● **WHAT YOU WILL DO**:
Turn the material below into a numbered list with one line per item, skipping any blank lines.

Part of a data file:
══════════

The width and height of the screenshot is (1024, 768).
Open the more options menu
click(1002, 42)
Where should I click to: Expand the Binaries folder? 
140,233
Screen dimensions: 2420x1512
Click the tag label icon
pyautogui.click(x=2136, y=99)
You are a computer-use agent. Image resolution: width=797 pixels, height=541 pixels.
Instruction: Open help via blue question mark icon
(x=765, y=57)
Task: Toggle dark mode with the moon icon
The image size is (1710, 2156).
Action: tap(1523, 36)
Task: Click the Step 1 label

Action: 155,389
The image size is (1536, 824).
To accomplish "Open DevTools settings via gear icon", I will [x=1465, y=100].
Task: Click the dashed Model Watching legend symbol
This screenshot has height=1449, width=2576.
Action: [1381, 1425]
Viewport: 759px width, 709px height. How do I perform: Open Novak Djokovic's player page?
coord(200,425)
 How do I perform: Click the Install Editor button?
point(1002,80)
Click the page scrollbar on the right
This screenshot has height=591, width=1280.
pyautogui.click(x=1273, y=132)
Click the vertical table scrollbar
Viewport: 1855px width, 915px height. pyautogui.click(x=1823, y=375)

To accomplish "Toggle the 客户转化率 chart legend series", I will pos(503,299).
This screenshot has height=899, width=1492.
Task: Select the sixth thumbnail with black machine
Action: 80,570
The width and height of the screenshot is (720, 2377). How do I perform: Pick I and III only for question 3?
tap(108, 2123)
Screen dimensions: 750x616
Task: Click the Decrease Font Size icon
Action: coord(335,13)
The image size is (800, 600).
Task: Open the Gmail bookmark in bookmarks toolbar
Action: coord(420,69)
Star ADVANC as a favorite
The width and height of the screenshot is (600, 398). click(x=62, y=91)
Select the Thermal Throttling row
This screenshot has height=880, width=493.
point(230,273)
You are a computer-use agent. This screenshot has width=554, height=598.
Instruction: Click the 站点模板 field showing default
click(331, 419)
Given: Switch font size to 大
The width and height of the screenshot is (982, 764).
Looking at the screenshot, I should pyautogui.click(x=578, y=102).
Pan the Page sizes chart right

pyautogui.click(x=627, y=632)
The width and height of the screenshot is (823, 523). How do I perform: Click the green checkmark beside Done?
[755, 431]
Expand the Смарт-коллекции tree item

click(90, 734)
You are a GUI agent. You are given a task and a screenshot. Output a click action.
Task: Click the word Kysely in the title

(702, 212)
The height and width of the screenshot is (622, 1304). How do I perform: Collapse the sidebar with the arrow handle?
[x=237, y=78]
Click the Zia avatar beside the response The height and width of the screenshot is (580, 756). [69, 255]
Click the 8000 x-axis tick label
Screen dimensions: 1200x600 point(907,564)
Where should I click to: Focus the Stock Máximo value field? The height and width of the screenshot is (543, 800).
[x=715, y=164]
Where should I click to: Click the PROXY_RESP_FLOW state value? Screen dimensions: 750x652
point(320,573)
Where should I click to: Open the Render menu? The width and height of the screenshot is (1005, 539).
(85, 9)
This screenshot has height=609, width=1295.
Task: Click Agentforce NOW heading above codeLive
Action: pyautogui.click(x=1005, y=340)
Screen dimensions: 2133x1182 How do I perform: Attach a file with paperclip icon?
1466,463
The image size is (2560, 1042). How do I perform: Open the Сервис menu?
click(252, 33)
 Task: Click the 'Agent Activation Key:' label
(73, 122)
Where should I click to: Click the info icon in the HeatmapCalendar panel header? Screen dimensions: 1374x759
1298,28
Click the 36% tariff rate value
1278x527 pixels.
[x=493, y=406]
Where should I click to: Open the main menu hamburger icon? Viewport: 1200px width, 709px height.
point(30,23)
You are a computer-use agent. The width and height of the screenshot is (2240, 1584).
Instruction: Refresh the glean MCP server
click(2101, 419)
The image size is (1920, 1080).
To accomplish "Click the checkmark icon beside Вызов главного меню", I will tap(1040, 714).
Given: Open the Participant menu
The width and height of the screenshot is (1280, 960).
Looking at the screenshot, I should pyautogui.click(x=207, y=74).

══════════

● **SOLUTION**:
1. The width and height of the screenshot is (1024, 768).
2. Open the more options menu
3. click(1002, 42)
4. Where should I click to: Expand the Binaries folder? 
5. 140,233
6. Screen dimensions: 2420x1512
7. Click the tag label icon
8. pyautogui.click(x=2136, y=99)
9. You are a computer-use agent. Image resolution: width=797 pixels, height=541 pixels.
10. Instruction: Open help via blue question mark icon
11. (x=765, y=57)
12. Task: Toggle dark mode with the moon icon
13. The image size is (1710, 2156).
14. Action: tap(1523, 36)
15. Task: Click the Step 1 label
16. Action: 155,389
17. The image size is (1536, 824).
18. To accomplish "Open DevTools settings via gear icon", I will [x=1465, y=100].
19. Task: Click the dashed Model Watching legend symbol
20. This screenshot has height=1449, width=2576.
21. Action: [1381, 1425]
22. Viewport: 759px width, 709px height. How do I perform: Open Novak Djokovic's player page?
23. coord(200,425)
24.  How do I perform: Click the Install Editor button?
25. point(1002,80)
26. Click the page scrollbar on the right
27. This screenshot has height=591, width=1280.
28. pyautogui.click(x=1273, y=132)
29. Click the vertical table scrollbar
30. Viewport: 1855px width, 915px height. pyautogui.click(x=1823, y=375)
31. To accomplish "Toggle the 客户转化率 chart legend series", I will pos(503,299).
32. This screenshot has height=899, width=1492.
33. Task: Select the sixth thumbnail with black machine
34. Action: 80,570
35. The width and height of the screenshot is (720, 2377). How do I perform: Pick I and III only for question 3?
36. tap(108, 2123)
37. Screen dimensions: 750x616
38. Task: Click the Decrease Font Size icon
39. Action: coord(335,13)
40. The image size is (800, 600).
41. Task: Open the Gmail bookmark in bookmarks toolbar
42. Action: coord(420,69)
43. Star ADVANC as a favorite
44. The width and height of the screenshot is (600, 398). click(x=62, y=91)
45. Select the Thermal Throttling row
46. This screenshot has height=880, width=493.
47. point(230,273)
48. You are a computer-use agent. This screenshot has width=554, height=598.
49. Instruction: Click the 站点模板 field showing default
50. click(331, 419)
51. Given: Switch font size to 大
52. The width and height of the screenshot is (982, 764).
53. Looking at the screenshot, I should pyautogui.click(x=578, y=102).
54. Pan the Page sizes chart right
55. pyautogui.click(x=627, y=632)
56. The width and height of the screenshot is (823, 523). How do I perform: Click the green checkmark beside Done?
57. [755, 431]
58. Expand the Смарт-коллекции tree item
59. click(90, 734)
60. You are a GUI agent. You are given a task and a screenshot. Output a click action.
61. Task: Click the word Kysely in the title
62. (702, 212)
63. The height and width of the screenshot is (622, 1304). How do I perform: Collapse the sidebar with the arrow handle?
64. [x=237, y=78]
65. Click the Zia avatar beside the response The height and width of the screenshot is (580, 756). [69, 255]
66. Click the 8000 x-axis tick label
67. Screen dimensions: 1200x600 point(907,564)
68. Where should I click to: Focus the Stock Máximo value field? The height and width of the screenshot is (543, 800).
69. [x=715, y=164]
70. Where should I click to: Click the PROXY_RESP_FLOW state value? Screen dimensions: 750x652
71. point(320,573)
72. Where should I click to: Open the Render menu? The width and height of the screenshot is (1005, 539).
73. (85, 9)
74. This screenshot has height=609, width=1295.
75. Task: Click Agentforce NOW heading above codeLive
76. Action: pyautogui.click(x=1005, y=340)
77. Screen dimensions: 2133x1182 How do I perform: Attach a file with paperclip icon?
78. 1466,463
79. The image size is (2560, 1042). How do I perform: Open the Сервис menu?
80. click(252, 33)
81.  Task: Click the 'Agent Activation Key:' label
82. (73, 122)
83. Where should I click to: Click the info icon in the HeatmapCalendar panel header? Screen dimensions: 1374x759
84. 1298,28
85. Click the 36% tariff rate value
86. 1278x527 pixels.
87. [x=493, y=406]
88. Where should I click to: Open the main menu hamburger icon? Viewport: 1200px width, 709px height.
89. point(30,23)
90. You are a computer-use agent. The width and height of the screenshot is (2240, 1584).
91. Instruction: Refresh the glean MCP server
92. click(2101, 419)
93. The image size is (1920, 1080).
94. To accomplish "Click the checkmark icon beside Вызов главного меню", I will tap(1040, 714).
95. Given: Open the Participant menu
96. The width and height of the screenshot is (1280, 960).
97. Looking at the screenshot, I should pyautogui.click(x=207, y=74).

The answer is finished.